How is document capture software different than OCR?
While Optical Character recognition (OCR) technology captures all text in images and files, document capture goes one step further and converts text into structured data. Examples of structured data in images and documents include key value pairs (e.g. bank account numbers, customer names in invoices) and tables
What is document capture software?
Document capture software specialize in extracting data out of unstructured data.
There are 3 types of data: Structured, semi-structured and unstructured:
- Structured data forms 5-10% of all data. It is in tabular form and is processable without errors by machines.
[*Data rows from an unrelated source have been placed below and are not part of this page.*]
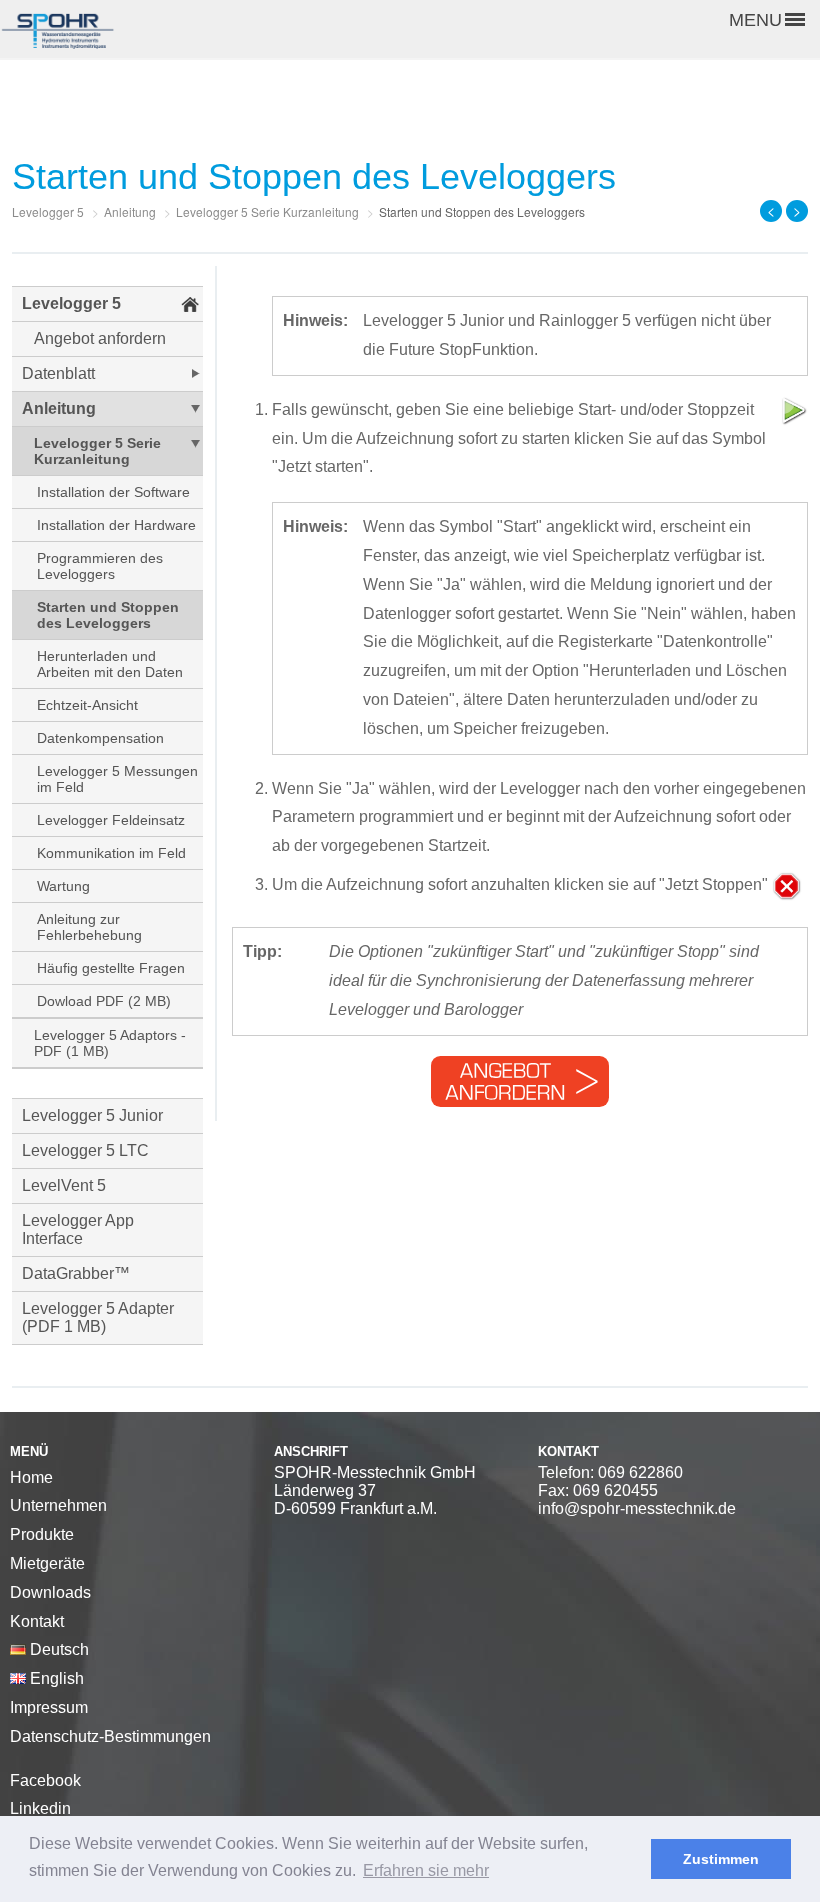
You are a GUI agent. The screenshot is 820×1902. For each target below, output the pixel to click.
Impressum (49, 1707)
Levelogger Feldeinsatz (111, 820)
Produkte (42, 1534)
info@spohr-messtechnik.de (637, 1508)
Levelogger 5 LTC (85, 1150)
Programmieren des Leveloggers (100, 566)
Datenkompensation (100, 738)
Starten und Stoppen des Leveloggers (108, 615)
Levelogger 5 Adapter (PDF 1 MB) (98, 1317)
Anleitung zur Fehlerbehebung (89, 927)
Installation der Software (113, 492)
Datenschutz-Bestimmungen (110, 1736)
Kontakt (37, 1621)
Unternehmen (58, 1505)
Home (31, 1477)
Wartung (63, 886)
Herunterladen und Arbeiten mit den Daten (110, 664)
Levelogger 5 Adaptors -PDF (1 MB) (110, 1043)
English (55, 1678)
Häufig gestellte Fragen (111, 968)
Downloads (50, 1592)
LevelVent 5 (64, 1185)
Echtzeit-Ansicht (87, 705)
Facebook (45, 1780)
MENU (755, 20)
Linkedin (40, 1808)
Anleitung (59, 408)
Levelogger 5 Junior (92, 1115)
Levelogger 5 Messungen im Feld (117, 779)
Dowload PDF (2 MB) (104, 1001)
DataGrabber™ (76, 1273)
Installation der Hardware (116, 525)
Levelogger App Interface (78, 1229)
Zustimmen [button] (721, 1859)
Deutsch (57, 1649)
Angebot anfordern (100, 338)
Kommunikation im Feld (111, 853)
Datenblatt (58, 373)
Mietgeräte (47, 1563)
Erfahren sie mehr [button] (426, 1870)
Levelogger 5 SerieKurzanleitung (97, 451)
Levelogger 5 (71, 303)
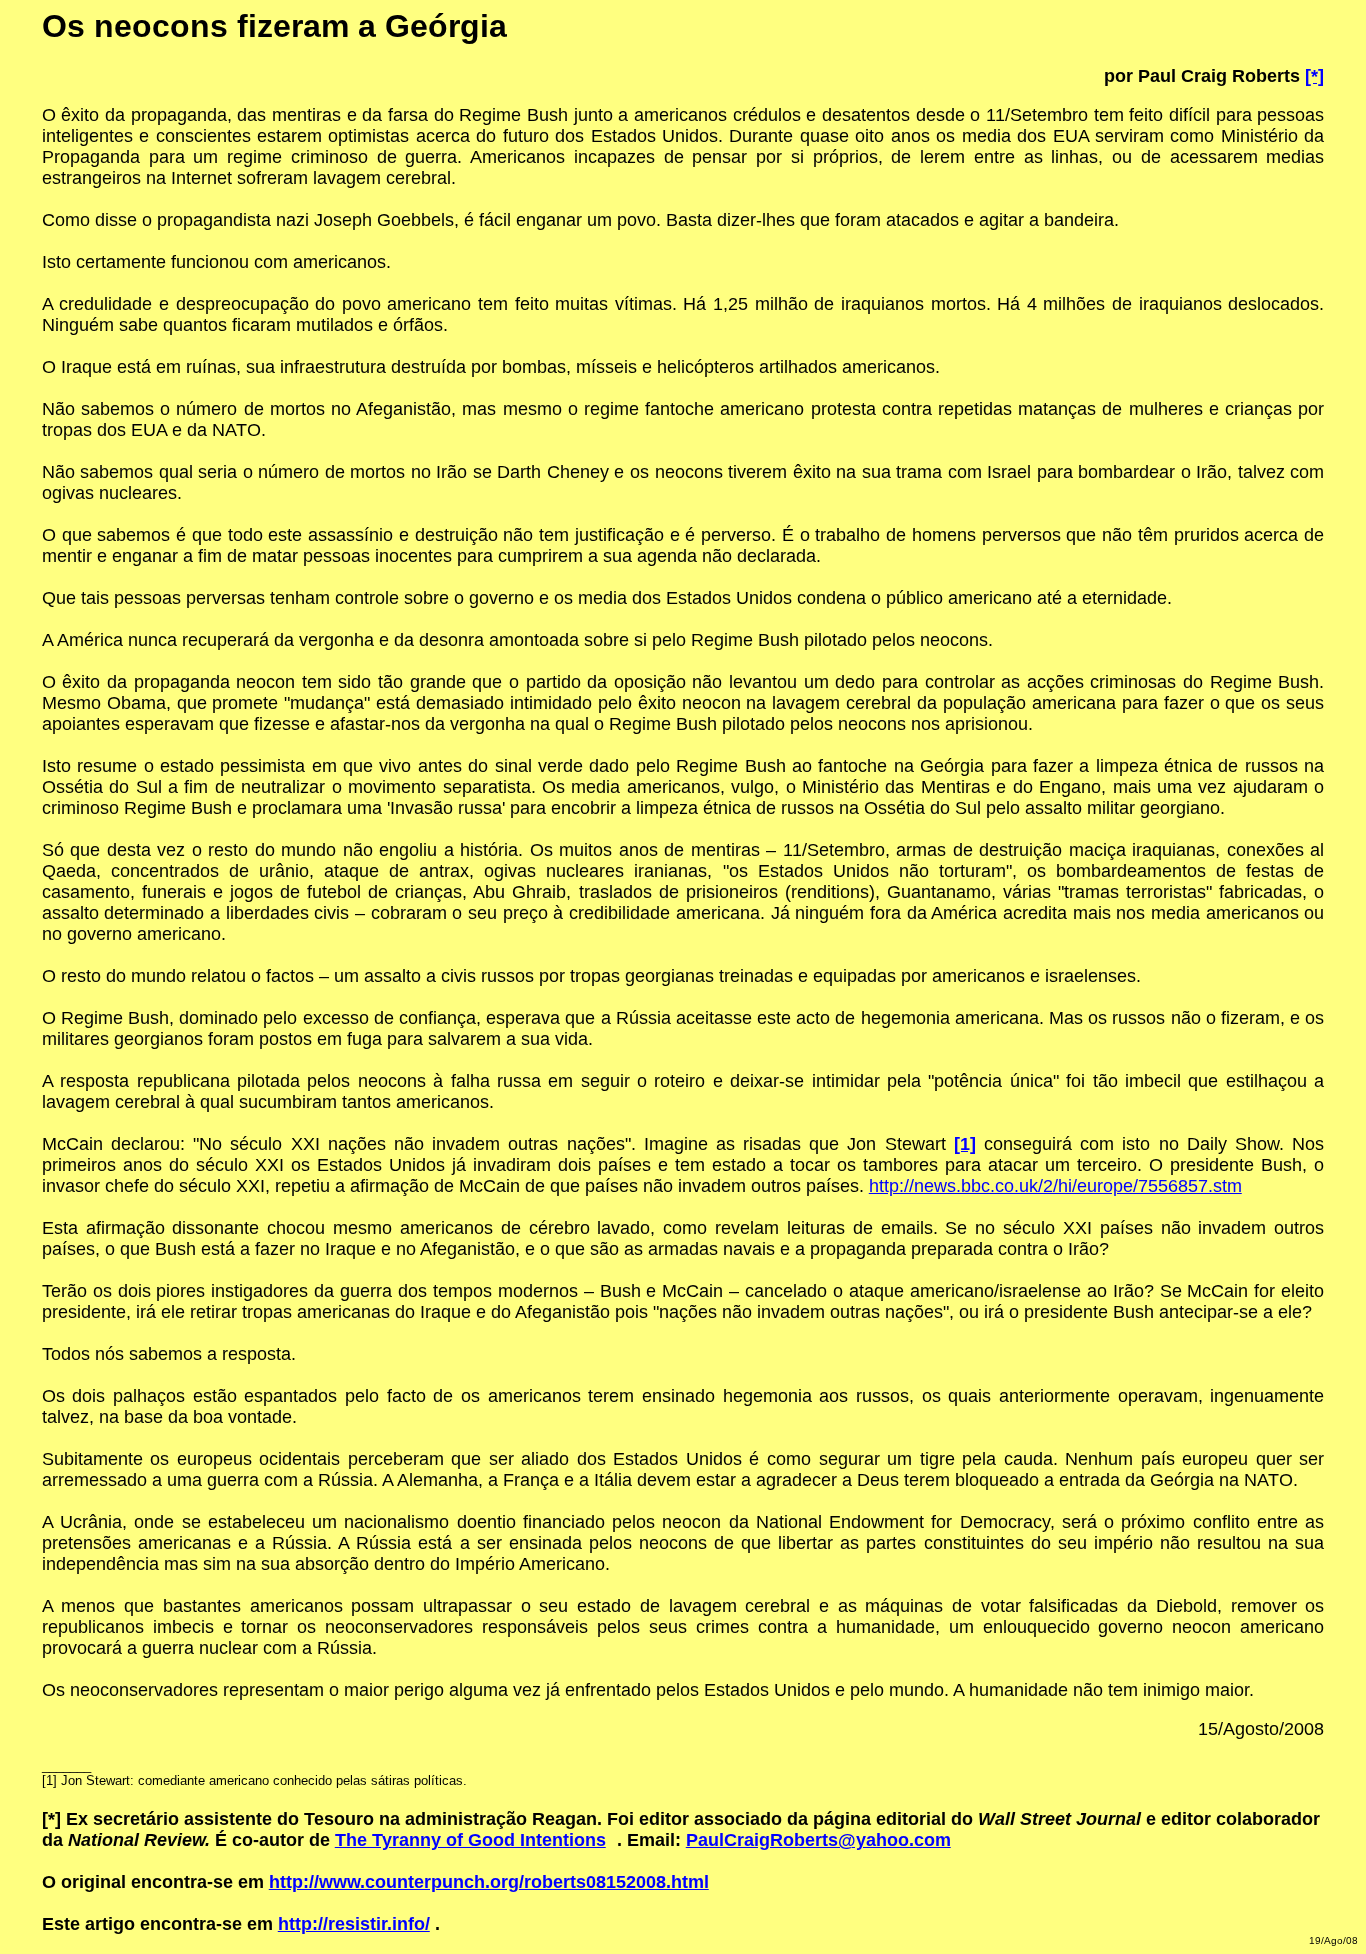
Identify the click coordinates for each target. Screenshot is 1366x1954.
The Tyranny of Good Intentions (470, 1840)
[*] (1314, 76)
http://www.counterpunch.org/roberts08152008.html (489, 1882)
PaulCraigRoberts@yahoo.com (818, 1840)
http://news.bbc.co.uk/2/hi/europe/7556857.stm (1055, 1186)
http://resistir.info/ (354, 1924)
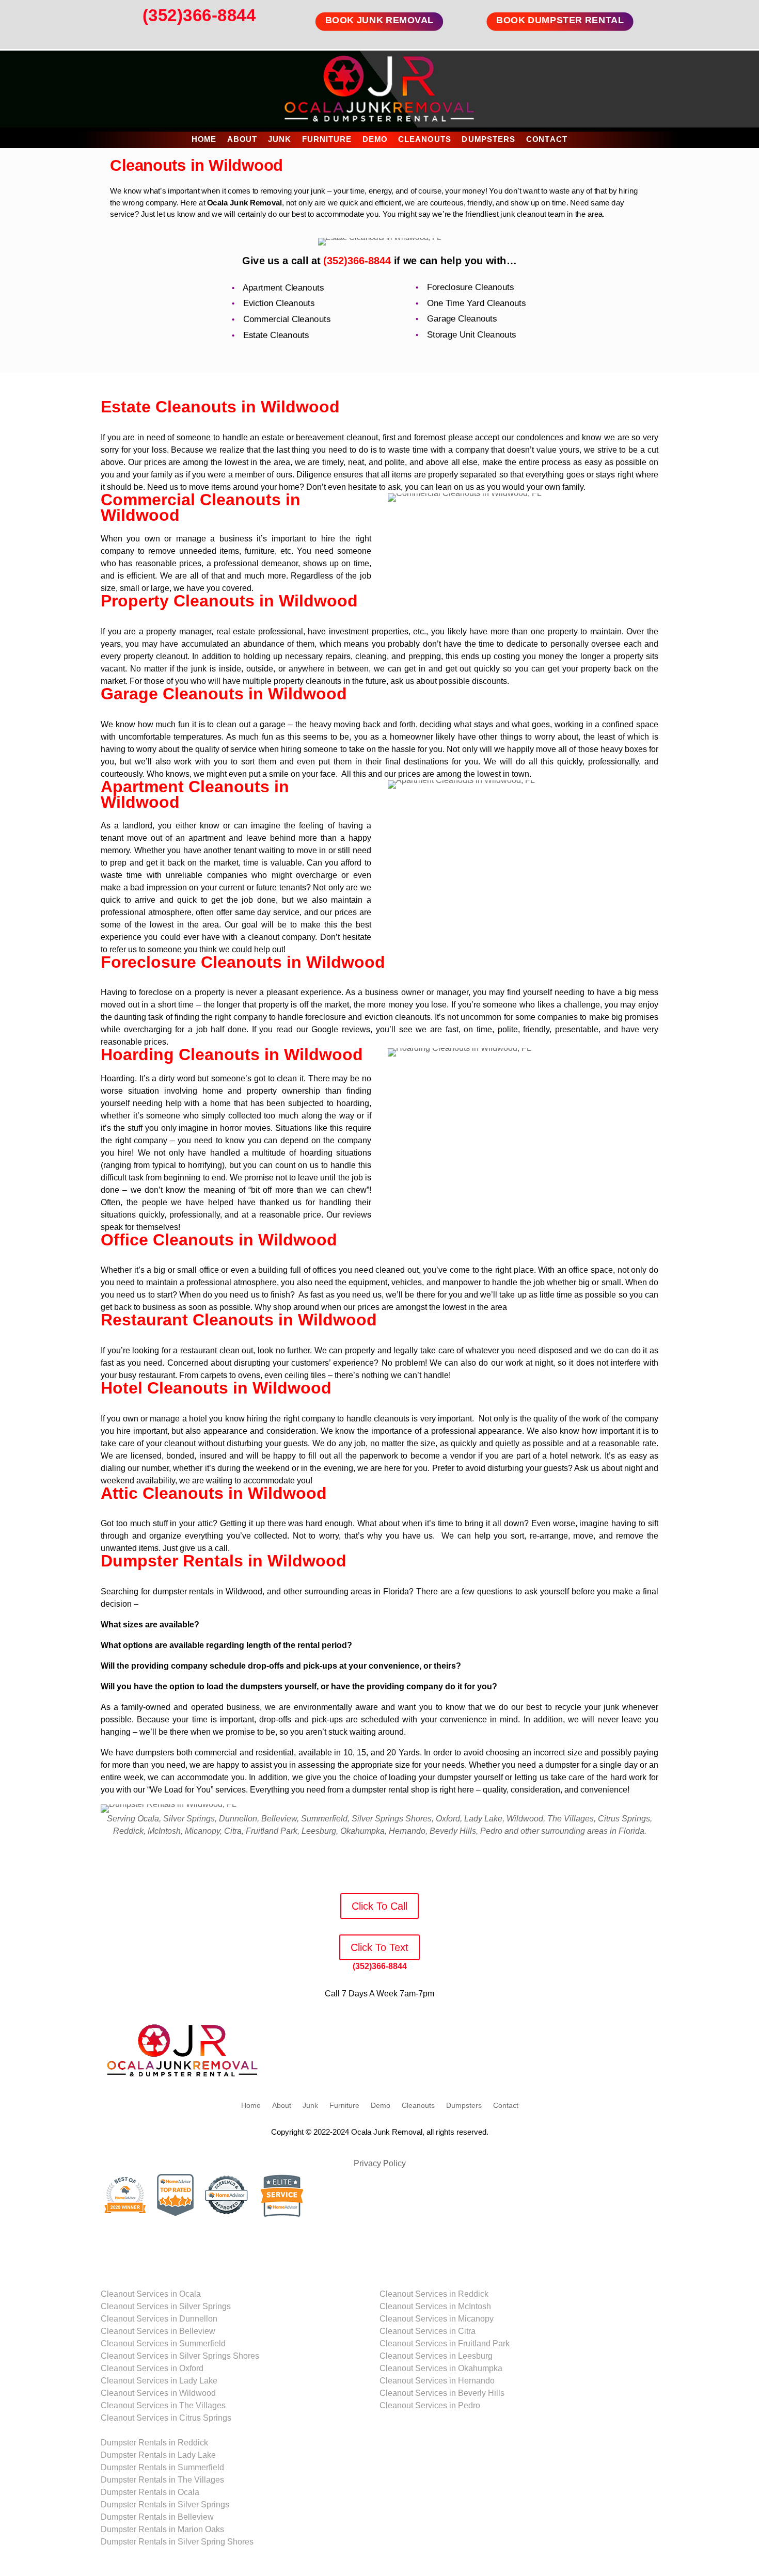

Structured data include most excel tables, data in SQL databases, XML or JSON files that follow strict structure requirements
- Semi-structured data forms 5-10% of all data. It is not in tabular form but still has a structure though this structure is not explicitly declared and not followed 100% of the time. Semi-structured data can be processed with low error rates but achieving zero errors is challenging. Semi-structured data include invoice slips, most PDF forms, XML or JSON files which do not follow strict structure requirements
- Unstructured data forms ~80% of all data. It includes free text and images that do not follow any explicit structure. It is challenging to extract structured data out of these documents with low error rates. If unstructured data is actually found to follow a structure and that structure is identified, it can be correctly categorized as semi/structured data based on the strictness by which the identified structure is followed throughout the document.
What is the error rate?
Error rate in data extraction can be measured in a few ways but not every error has the same cost. Imagine making an incorrect payment because your data extractor made an incorrect character reading with high confidence. This is a costly error. However, failing to read a character and flagging it as unreadable is a less costly issue. Therefore it is important to focus on cases where data extraction tools make extraction errors while claiming a high level of confidence. These should be minimized.